** Raw data follows **

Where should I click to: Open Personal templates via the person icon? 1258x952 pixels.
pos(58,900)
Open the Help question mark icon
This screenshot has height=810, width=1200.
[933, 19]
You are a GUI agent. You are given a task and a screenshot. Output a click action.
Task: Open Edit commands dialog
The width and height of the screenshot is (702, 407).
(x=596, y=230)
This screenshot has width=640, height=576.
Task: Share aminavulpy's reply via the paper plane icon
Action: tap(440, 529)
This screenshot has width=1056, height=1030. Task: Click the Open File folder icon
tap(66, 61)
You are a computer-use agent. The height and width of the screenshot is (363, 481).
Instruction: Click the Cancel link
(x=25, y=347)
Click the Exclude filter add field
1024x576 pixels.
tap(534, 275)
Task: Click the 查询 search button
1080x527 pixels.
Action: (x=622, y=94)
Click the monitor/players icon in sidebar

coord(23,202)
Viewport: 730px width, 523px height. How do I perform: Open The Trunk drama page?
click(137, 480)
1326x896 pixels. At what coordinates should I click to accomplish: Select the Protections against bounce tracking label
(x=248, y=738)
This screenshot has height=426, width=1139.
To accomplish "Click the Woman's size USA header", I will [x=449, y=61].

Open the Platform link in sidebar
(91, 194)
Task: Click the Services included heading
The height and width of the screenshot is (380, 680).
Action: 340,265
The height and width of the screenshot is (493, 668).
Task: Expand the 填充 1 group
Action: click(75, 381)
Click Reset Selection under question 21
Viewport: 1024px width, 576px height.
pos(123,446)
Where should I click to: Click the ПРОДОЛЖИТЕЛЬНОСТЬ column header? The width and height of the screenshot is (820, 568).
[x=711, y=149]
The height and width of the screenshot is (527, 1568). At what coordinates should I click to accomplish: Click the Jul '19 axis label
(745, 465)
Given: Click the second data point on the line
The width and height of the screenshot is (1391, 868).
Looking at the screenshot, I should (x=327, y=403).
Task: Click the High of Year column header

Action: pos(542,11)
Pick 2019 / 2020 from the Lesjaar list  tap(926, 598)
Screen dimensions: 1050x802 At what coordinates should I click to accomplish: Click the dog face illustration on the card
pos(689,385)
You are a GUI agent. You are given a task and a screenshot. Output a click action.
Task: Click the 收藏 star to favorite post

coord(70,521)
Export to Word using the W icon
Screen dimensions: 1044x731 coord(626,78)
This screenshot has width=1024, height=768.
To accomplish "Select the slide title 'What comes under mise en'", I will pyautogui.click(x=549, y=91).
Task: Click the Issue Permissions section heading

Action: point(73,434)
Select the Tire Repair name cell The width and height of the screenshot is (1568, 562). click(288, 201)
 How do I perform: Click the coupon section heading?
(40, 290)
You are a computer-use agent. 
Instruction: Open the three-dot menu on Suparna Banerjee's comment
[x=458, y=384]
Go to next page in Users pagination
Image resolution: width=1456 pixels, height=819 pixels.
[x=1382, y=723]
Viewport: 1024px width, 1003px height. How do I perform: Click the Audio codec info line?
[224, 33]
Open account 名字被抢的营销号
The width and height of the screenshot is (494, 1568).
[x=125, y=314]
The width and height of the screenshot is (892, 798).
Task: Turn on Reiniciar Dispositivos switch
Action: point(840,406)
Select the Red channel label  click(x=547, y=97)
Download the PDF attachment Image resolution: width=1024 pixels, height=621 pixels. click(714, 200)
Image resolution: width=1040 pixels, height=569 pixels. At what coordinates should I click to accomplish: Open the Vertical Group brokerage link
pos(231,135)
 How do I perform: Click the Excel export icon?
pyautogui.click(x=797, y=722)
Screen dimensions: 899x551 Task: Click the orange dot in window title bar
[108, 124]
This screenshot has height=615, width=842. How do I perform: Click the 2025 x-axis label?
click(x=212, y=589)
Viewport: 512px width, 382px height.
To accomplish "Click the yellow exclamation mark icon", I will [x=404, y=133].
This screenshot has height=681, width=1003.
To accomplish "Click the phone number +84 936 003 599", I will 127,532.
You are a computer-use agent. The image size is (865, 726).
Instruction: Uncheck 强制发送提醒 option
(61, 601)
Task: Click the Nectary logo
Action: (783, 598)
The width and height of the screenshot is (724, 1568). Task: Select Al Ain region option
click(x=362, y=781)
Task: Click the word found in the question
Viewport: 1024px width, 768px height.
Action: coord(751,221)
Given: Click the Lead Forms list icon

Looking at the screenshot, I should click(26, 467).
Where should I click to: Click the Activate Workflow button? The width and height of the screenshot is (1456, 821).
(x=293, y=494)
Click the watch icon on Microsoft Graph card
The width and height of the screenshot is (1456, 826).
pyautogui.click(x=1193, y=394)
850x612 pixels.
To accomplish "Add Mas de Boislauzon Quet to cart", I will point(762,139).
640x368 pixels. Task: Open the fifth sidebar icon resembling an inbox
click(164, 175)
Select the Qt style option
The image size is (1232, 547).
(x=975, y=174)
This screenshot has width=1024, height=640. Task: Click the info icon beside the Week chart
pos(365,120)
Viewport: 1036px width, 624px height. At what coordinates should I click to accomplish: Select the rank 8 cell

** End of Raw data **

> **Work required**
Write out word for word only the lines from the one with "This screenshot has width=1024, height=640." to the end of the material, both ends included.

> **Response**
This screenshot has width=1024, height=640. Task: Click the info icon beside the Week chart
pos(365,120)
Viewport: 1036px width, 624px height. At what coordinates should I click to accomplish: Select the rank 8 cell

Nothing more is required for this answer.